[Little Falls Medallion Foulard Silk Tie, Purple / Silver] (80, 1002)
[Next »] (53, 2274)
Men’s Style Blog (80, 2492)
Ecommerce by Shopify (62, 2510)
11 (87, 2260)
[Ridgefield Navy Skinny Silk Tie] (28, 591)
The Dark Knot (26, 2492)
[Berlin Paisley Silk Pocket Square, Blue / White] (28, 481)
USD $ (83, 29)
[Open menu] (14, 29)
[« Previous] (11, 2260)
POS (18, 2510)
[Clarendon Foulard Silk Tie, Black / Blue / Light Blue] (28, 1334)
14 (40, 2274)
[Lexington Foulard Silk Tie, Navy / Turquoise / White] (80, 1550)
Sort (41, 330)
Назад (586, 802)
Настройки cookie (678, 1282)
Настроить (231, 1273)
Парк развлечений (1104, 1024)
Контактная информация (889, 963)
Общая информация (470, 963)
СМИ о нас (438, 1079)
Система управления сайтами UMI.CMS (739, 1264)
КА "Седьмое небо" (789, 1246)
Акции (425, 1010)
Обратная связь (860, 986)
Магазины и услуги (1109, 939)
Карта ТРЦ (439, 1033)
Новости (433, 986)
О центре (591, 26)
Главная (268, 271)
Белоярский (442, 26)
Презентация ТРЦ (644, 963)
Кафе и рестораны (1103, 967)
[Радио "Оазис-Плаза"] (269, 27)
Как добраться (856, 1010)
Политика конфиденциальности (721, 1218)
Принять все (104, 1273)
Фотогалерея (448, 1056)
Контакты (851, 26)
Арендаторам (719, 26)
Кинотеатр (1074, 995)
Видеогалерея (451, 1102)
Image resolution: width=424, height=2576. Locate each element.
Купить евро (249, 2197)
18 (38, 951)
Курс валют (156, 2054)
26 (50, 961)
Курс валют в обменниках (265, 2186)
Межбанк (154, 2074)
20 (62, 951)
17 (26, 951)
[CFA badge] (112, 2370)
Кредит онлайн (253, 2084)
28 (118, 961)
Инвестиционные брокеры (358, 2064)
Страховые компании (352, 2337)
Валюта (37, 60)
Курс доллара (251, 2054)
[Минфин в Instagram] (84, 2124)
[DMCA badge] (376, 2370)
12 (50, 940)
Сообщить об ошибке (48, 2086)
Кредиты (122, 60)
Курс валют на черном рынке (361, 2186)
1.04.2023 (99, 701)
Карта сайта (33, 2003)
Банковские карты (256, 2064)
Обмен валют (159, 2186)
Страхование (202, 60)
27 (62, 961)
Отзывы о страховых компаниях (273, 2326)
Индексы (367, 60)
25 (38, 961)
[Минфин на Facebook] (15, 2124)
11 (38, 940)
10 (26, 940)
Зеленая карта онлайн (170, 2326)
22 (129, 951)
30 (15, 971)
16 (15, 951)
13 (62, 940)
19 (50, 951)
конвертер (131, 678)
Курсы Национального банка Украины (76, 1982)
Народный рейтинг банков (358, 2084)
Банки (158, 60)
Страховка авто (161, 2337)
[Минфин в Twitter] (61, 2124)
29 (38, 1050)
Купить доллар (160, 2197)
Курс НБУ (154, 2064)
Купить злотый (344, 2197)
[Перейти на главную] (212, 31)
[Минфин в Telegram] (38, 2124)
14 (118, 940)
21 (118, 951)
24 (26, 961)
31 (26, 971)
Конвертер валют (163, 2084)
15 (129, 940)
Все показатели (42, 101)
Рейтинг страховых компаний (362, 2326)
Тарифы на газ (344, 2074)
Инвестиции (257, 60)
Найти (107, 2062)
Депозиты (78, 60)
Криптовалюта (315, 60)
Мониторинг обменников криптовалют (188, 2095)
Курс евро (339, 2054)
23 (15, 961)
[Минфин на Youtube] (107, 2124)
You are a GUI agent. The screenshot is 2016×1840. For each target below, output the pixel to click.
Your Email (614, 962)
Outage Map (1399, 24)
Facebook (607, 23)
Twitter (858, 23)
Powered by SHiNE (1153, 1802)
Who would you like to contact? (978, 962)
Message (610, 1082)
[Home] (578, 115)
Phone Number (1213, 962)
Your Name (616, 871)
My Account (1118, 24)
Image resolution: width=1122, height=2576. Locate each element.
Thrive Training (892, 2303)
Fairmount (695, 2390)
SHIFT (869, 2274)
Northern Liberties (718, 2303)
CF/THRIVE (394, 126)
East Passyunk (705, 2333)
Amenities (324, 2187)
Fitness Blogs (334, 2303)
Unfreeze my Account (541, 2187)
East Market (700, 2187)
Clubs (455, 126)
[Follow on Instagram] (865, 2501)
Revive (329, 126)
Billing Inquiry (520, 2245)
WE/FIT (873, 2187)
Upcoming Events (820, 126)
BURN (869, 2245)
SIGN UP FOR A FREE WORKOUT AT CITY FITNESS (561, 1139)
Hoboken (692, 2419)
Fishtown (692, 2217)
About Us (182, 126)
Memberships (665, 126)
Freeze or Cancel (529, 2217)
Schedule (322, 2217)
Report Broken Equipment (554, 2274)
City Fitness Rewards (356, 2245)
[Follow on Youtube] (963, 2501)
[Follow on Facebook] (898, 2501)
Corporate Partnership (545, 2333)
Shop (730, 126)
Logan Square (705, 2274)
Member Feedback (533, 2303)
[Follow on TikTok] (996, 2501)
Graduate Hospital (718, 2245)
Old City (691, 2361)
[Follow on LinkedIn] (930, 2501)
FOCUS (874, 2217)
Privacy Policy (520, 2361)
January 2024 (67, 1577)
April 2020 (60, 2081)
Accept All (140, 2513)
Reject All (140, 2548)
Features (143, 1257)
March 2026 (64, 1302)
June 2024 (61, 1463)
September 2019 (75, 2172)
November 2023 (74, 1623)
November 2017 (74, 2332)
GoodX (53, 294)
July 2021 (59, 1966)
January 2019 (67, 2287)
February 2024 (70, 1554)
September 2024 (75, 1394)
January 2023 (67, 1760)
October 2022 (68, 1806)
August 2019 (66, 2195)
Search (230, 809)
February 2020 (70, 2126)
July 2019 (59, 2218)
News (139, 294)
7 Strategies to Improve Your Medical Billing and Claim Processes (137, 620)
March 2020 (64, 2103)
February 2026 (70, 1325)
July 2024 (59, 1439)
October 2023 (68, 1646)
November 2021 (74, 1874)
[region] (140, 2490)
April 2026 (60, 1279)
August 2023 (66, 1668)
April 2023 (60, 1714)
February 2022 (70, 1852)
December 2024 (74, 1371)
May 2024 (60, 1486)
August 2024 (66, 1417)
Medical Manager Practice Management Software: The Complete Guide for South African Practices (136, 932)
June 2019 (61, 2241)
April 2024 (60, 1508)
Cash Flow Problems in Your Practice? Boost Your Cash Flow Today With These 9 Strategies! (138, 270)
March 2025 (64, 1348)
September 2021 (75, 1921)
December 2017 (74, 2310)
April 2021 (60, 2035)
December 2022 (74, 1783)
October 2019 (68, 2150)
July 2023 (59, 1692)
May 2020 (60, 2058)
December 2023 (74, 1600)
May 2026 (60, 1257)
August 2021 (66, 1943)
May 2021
# # # #
What the task requires
Reproduce the entries above in full, exactly as they read.

Your solution
[Little Falls Medallion Foulard Silk Tie, Purple / Silver] (80, 1002)
[Next »] (53, 2274)
Men’s Style Blog (80, 2492)
Ecommerce by Shopify (62, 2510)
11 (87, 2260)
[Ridgefield Navy Skinny Silk Tie] (28, 591)
The Dark Knot (26, 2492)
[Berlin Paisley Silk Pocket Square, Blue / White] (28, 481)
USD $ (83, 29)
[Open menu] (14, 29)
[« Previous] (11, 2260)
POS (18, 2510)
[Clarendon Foulard Silk Tie, Black / Blue / Light Blue] (28, 1334)
14 (40, 2274)
[Lexington Foulard Silk Tie, Navy / Turquoise / White] (80, 1550)
Sort (41, 330)
Назад (586, 802)
Настройки cookie (678, 1282)
Настроить (231, 1273)
Парк развлечений (1104, 1024)
Контактная информация (889, 963)
Общая информация (470, 963)
СМИ о нас (438, 1079)
Система управления сайтами UMI.CMS (739, 1264)
КА "Седьмое небо" (789, 1246)
Акции (425, 1010)
Обратная связь (860, 986)
Магазины и услуги (1109, 939)
Карта ТРЦ (439, 1033)
Новости (433, 986)
О центре (591, 26)
Главная (268, 271)
Белоярский (442, 26)
Презентация ТРЦ (644, 963)
Кафе и рестораны (1103, 967)
[Радио "Оазис-Плаза"] (269, 27)
Как добраться (856, 1010)
Политика конфиденциальности (721, 1218)
Принять все (104, 1273)
Фотогалерея (448, 1056)
Контакты (851, 26)
Арендаторам (719, 26)
Кинотеатр (1074, 995)
Видеогалерея (451, 1102)
Image resolution: width=424, height=2576. Locate each element.
Купить евро (249, 2197)
18 (38, 951)
Курс валют (156, 2054)
26 (50, 961)
Курс валют в обменниках (265, 2186)
Межбанк (154, 2074)
20 (62, 951)
17 (26, 951)
[CFA badge] (112, 2370)
Кредит онлайн (253, 2084)
28 (118, 961)
Инвестиционные брокеры (358, 2064)
Страховые компании (352, 2337)
Валюта (37, 60)
Курс доллара (251, 2054)
[Минфин в Instagram] (84, 2124)
[DMCA badge] (376, 2370)
12 (50, 940)
Сообщить об ошибке (48, 2086)
Кредиты (122, 60)
Курс валют на черном рынке (361, 2186)
1.04.2023 (99, 701)
Карта сайта (33, 2003)
Банковские карты (256, 2064)
Обмен валют (159, 2186)
Страхование (202, 60)
27 (62, 961)
Отзывы о страховых компаниях (273, 2326)
Индексы (367, 60)
25 (38, 961)
[Минфин на Facebook] (15, 2124)
11 (38, 940)
10 (26, 940)
Зеленая карта онлайн (170, 2326)
22 (129, 951)
30 (15, 971)
16 (15, 951)
13 (62, 940)
19 (50, 951)
конвертер (131, 678)
Курсы Национального банка Украины (76, 1982)
Народный рейтинг банков (358, 2084)
Банки (158, 60)
Страховка авто (161, 2337)
[Минфин в Twitter] (61, 2124)
29 (38, 1050)
Купить доллар (160, 2197)
Курс НБУ (154, 2064)
Купить злотый (344, 2197)
[Перейти на главную] (212, 31)
[Минфин в Telegram] (38, 2124)
14 (118, 940)
21 (118, 951)
24 (26, 961)
31 (26, 971)
Конвертер валют (163, 2084)
15 (129, 940)
Все показатели (42, 101)
Рейтинг страховых компаний (362, 2326)
Тарифы на газ (344, 2074)
Инвестиции (257, 60)
Найти (107, 2062)
Депозиты (78, 60)
Криптовалюта (315, 60)
Мониторинг обменников криптовалют (188, 2095)
Курс евро (339, 2054)
23 (15, 961)
[Минфин на Youtube] (107, 2124)
You are a GUI agent. The screenshot is 2016×1840. For each target below, output the pixel to click.
Your Email (614, 962)
Outage Map (1399, 24)
Facebook (607, 23)
Twitter (858, 23)
Powered by SHiNE (1153, 1802)
Who would you like to contact? (978, 962)
Message (610, 1082)
[Home] (578, 115)
Phone Number (1213, 962)
Your Name (616, 871)
My Account (1118, 24)
Image resolution: width=1122, height=2576. Locate each element.
Thrive Training (892, 2303)
Fairmount (695, 2390)
SHIFT (869, 2274)
Northern Liberties (718, 2303)
CF/THRIVE (394, 126)
East Passyunk (705, 2333)
Amenities (324, 2187)
Fitness Blogs (334, 2303)
Unfreeze my Account (541, 2187)
East Market (700, 2187)
Clubs (455, 126)
[Follow on Instagram] (865, 2501)
Revive (329, 126)
Billing Inquiry (520, 2245)
WE/FIT (873, 2187)
Upcoming Events (820, 126)
BURN (869, 2245)
SIGN UP FOR A FREE WORKOUT AT CITY FITNESS (561, 1139)
Hoboken (692, 2419)
Fishtown (692, 2217)
About Us (182, 126)
Memberships (665, 126)
Freeze or Cancel (529, 2217)
Schedule (322, 2217)
Report Broken Equipment (554, 2274)
City Fitness Rewards (356, 2245)
[Follow on Youtube] (963, 2501)
[Follow on Facebook] (898, 2501)
Corporate Partnership (545, 2333)
Shop (730, 126)
Logan Square (705, 2274)
Member Feedback (533, 2303)
[Follow on TikTok] (996, 2501)
Graduate Hospital (718, 2245)
Old City (691, 2361)
[Follow on LinkedIn] (930, 2501)
FOCUS (874, 2217)
Privacy Policy (520, 2361)
January 2024 (67, 1577)
April 2020 (60, 2081)
Accept All (140, 2513)
Reject All (140, 2548)
Features (143, 1257)
March 2026 (64, 1302)
June 2024 (61, 1463)
September 2019 (75, 2172)
November 2023 (74, 1623)
November 2017 (74, 2332)
GoodX (53, 294)
July 2021 (59, 1966)
January 2019 (67, 2287)
February 2024 (70, 1554)
September 2024 (75, 1394)
January 2023 (67, 1760)
October 2022 (68, 1806)
August 2019 (66, 2195)
Search (230, 809)
February 2020 (70, 2126)
July 2019 (59, 2218)
News (139, 294)
7 Strategies to Improve Your Medical Billing and Claim Processes (137, 620)
March 2020 (64, 2103)
February 2026 (70, 1325)
July 2024 (59, 1439)
October 2023 (68, 1646)
November 2021 (74, 1874)
[region] (140, 2490)
April 2026 (60, 1279)
August 2023 (66, 1668)
April 2023 (60, 1714)
February 2022 (70, 1852)
December 2024 (74, 1371)
May 2024 (60, 1486)
August 2024 (66, 1417)
Medical Manager Practice Management Software: The Complete Guide for South African Practices (136, 932)
June 2019 (61, 2241)
April 2024 (60, 1508)
Cash Flow Problems in Your Practice? Boost Your Cash Flow Today With These 9 Strategies! (138, 270)
March 2025 (64, 1348)
September 2021 (75, 1921)
December 2017 (74, 2310)
April 2021 (60, 2035)
December 2022 (74, 1783)
October 2019 (68, 2150)
July 2023 (59, 1692)
May 2020 (60, 2058)
December 2023 (74, 1600)
May 2026 (60, 1257)
August 2021 (66, 1943)
May 2021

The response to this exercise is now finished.